About this task:
Of the records that follow, copy only the lines from the line containing "Screen dimensions: 602x585" to the line containing "The height and width of the screenshot is (525, 395).", both included, exactly as written.

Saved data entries
== Segment start ==

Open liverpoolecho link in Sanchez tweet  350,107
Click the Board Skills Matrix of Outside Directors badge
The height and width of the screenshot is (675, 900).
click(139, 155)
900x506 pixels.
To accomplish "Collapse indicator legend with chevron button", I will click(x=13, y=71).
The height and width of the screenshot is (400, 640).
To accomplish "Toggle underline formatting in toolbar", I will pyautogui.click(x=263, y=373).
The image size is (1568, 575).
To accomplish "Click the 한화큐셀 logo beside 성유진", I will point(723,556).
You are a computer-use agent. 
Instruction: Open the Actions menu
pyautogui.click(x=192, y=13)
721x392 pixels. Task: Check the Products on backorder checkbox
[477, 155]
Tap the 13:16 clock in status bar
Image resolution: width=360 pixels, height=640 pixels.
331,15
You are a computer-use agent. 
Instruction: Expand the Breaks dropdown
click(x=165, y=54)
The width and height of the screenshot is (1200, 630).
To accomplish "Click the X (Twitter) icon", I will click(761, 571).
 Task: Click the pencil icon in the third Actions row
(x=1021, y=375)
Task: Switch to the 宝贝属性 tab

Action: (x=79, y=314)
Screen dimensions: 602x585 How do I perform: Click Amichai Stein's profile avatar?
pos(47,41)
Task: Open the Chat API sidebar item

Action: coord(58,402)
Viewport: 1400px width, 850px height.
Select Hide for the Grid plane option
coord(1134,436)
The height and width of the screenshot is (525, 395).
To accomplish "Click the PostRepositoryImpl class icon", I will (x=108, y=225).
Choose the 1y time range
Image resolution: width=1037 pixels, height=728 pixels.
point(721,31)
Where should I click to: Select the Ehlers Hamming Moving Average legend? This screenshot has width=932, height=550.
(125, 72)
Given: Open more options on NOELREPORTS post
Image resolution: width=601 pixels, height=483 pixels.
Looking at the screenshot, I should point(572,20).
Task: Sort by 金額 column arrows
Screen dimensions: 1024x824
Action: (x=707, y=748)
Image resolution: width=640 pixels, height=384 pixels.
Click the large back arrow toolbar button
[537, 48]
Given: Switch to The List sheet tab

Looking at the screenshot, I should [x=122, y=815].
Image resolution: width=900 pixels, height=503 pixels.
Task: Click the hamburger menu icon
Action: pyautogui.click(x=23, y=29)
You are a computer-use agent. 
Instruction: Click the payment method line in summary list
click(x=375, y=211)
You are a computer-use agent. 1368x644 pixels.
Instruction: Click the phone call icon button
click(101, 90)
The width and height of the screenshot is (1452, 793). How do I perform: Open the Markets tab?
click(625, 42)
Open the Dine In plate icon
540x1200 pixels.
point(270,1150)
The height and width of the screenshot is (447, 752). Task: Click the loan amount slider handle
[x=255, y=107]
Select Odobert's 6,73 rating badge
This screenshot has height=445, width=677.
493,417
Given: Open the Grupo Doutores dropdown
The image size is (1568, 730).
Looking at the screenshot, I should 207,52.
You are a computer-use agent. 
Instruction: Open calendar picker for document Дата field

== Segment end ==

Expected answer:
Screen dimensions: 602x585 How do I perform: Click Amichai Stein's profile avatar?
pos(47,41)
Task: Open the Chat API sidebar item

Action: coord(58,402)
Viewport: 1400px width, 850px height.
Select Hide for the Grid plane option
coord(1134,436)
The height and width of the screenshot is (525, 395).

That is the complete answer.